Carl Lamb discusses how discretionary fund managers can assist advisers
Post-RDR, today's independent financial advisers are a breed of highly qualified, empathetic individuals whose aim is to provide a seamless, accountable advice service to their clients.
So why should these experts opt to use the services of a discretionary fund manager (DFM) to manage their clients' investment portfolios?
There are a number of reasons why I took the decision to go down this route.
Firstly, it is important for us to offer a range of potential solutions designed to meet the needs of all our clients, from the most passive investor who wants to just leave matters in our hands up to the most active who is looking for hands-on involvement in making investment decisions.

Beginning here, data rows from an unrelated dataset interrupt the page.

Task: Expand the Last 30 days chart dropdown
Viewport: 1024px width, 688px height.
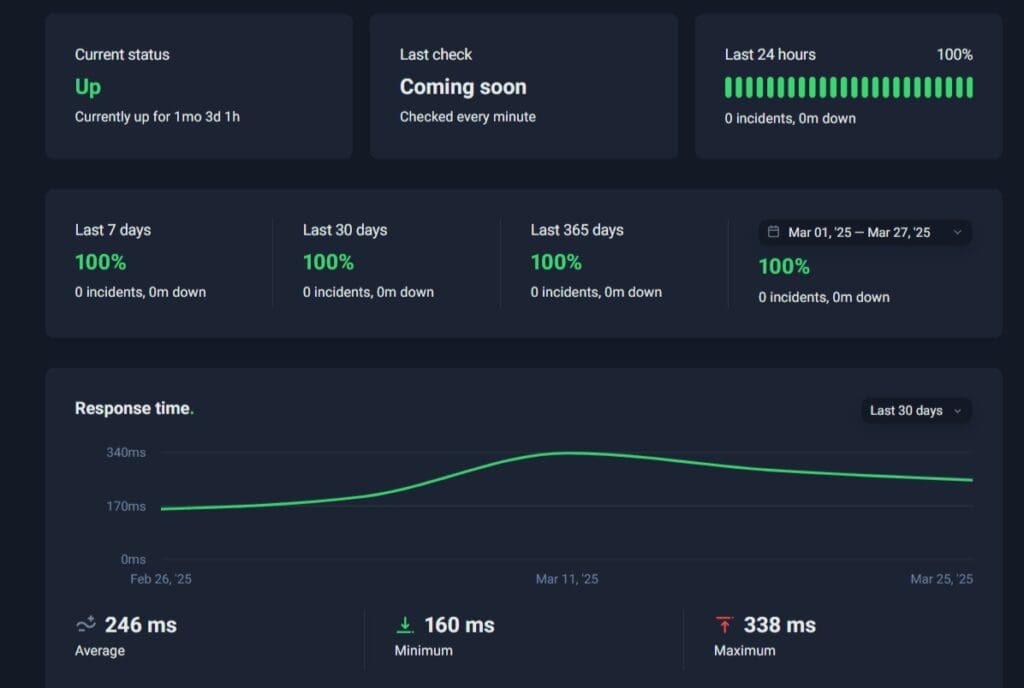Action: (915, 410)
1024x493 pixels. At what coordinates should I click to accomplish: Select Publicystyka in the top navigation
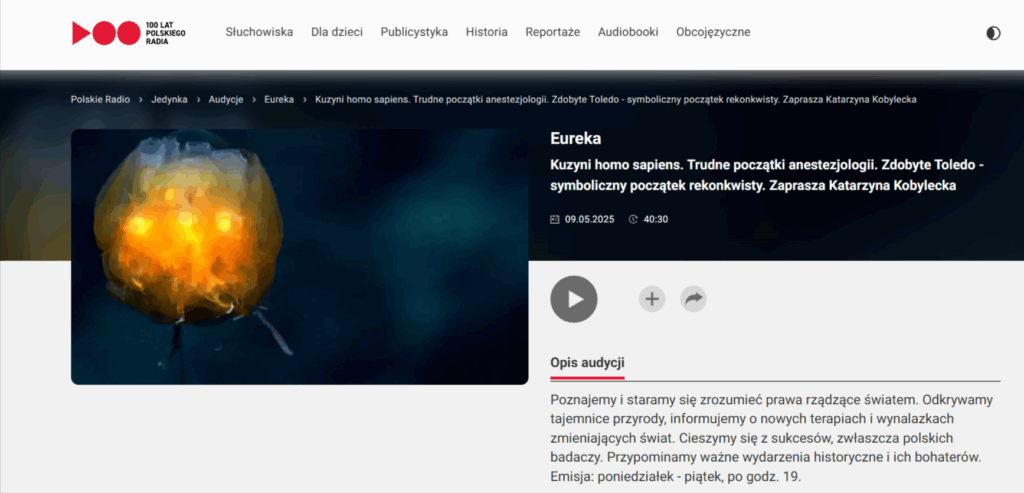coord(414,32)
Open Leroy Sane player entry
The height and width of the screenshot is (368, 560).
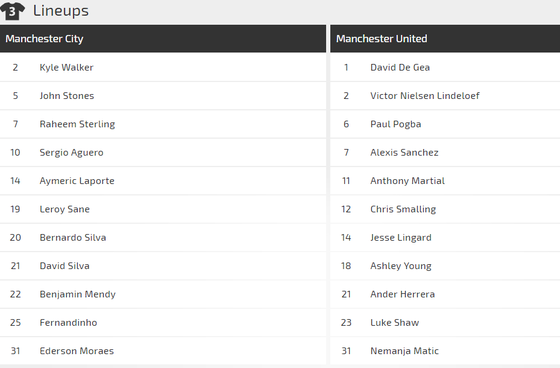65,209
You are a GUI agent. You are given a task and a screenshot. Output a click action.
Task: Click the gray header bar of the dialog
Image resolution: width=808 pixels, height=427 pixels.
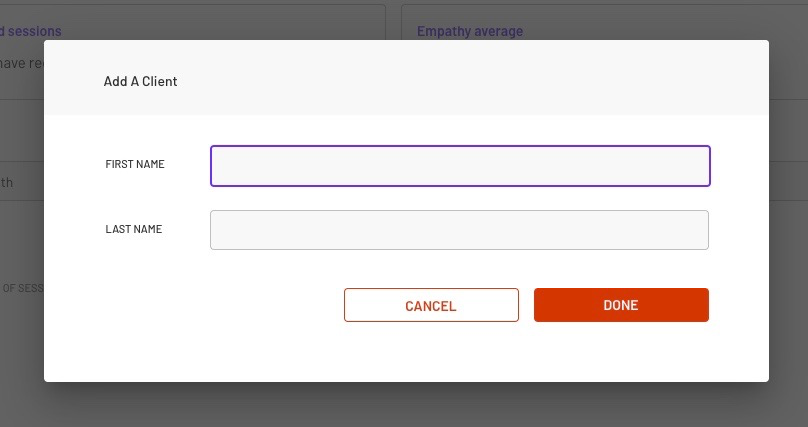point(406,78)
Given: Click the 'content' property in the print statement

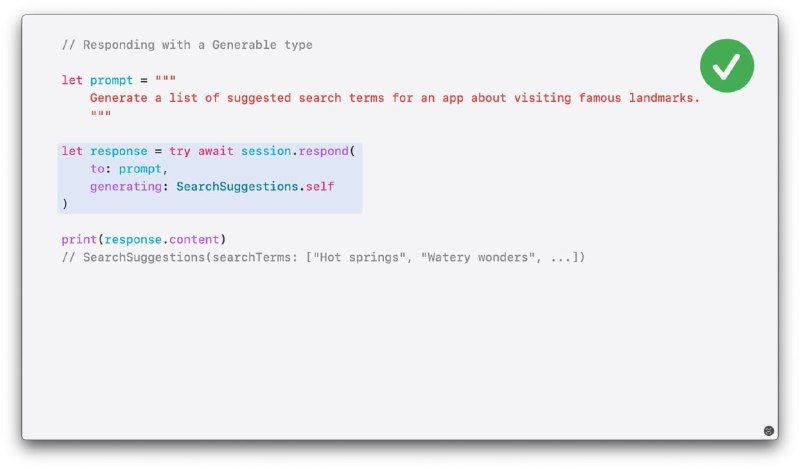Looking at the screenshot, I should (x=194, y=240).
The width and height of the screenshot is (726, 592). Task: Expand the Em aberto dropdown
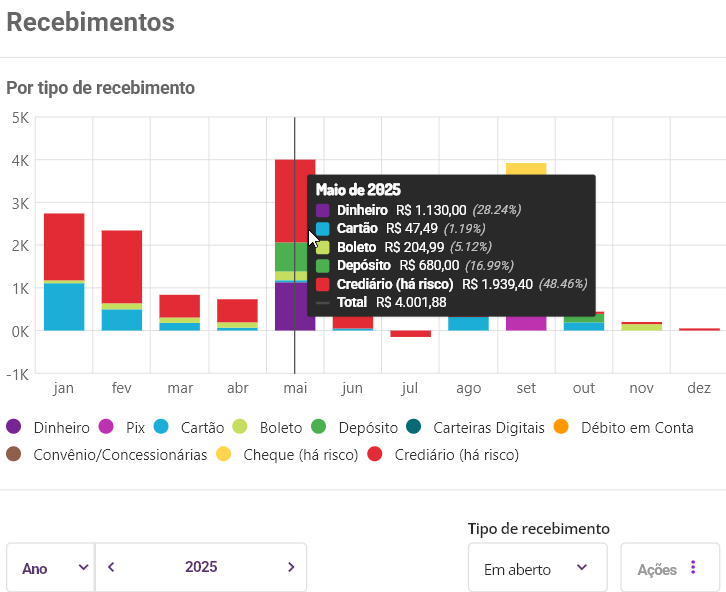coord(537,568)
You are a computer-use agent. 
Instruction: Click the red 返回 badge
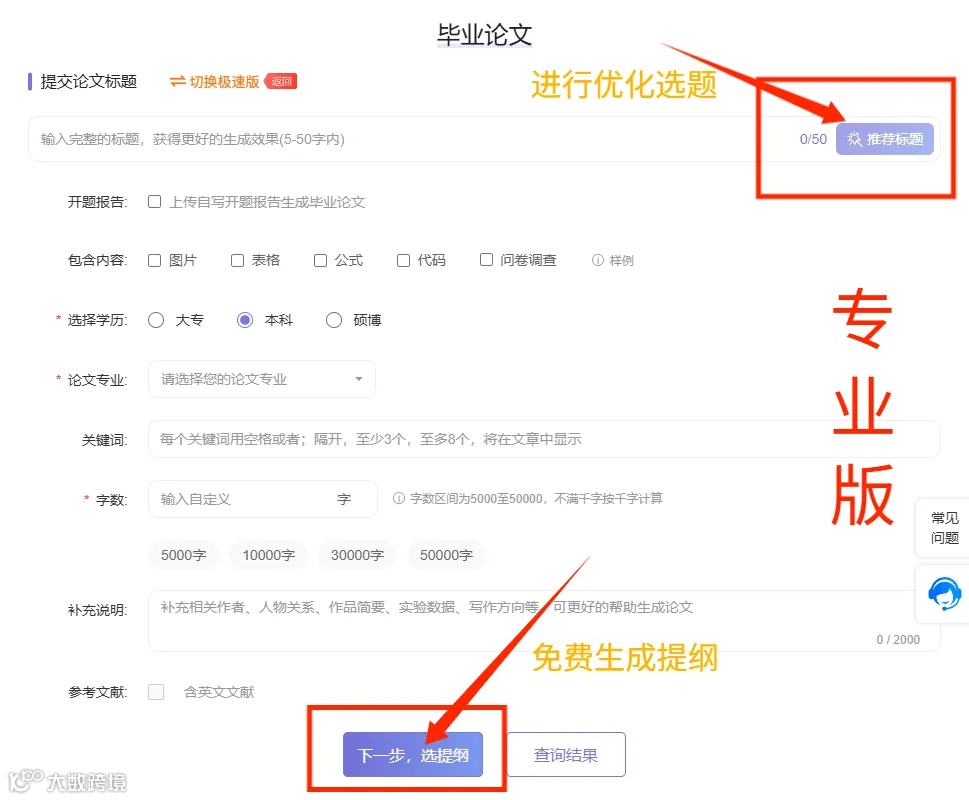tap(280, 81)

For some, a bespoke professional fund management service is appropriate - so we offer it.
For the IFA, there is also a balance to be achieved between the time needed to provide a proactive fund management service in-house and its benefits in terms of income.
It is true that a DFM arrangement will add a layer of cost for the client, but this cost would equally need to be covered if the IFA were to provide an enhanced investment management service in-house.
If we accept that pro-active fund management will provide benefits to clients in terms of ROI, then it is simply a case of determining who is best to provide that service.
Good IFAs will focus on the holistic viewpoint, looking at the longer term, considering lifetime goals and needs. An awareness of the movement of markets is integral to their service, of course, but they cannot both keep their eyes on the horizon and maintain a minute-by-minute study of their clients' investments.
Fund management is a job for specialists - technical boffins with their noses pressed to their screens watching every shift in the markets and analysing every nuance of changing moods in global affairs.
The key benefit of a DFM is the ability to access and buy into a robust research capability, and clients are quite prepared to pay for this. Experience shows that clients value this approach particularly where markets are volatile and where careful asset allocation can have a proven positive impact on performance.
Another advantage of the DFM route is the buying power the fund managers have that is not available to retail customers. They can access investment structures and funds that individuals simply cannot. This, combined with pro-active and reactive management, will generally allow the DFM to achieve performance levels that justify the added cost.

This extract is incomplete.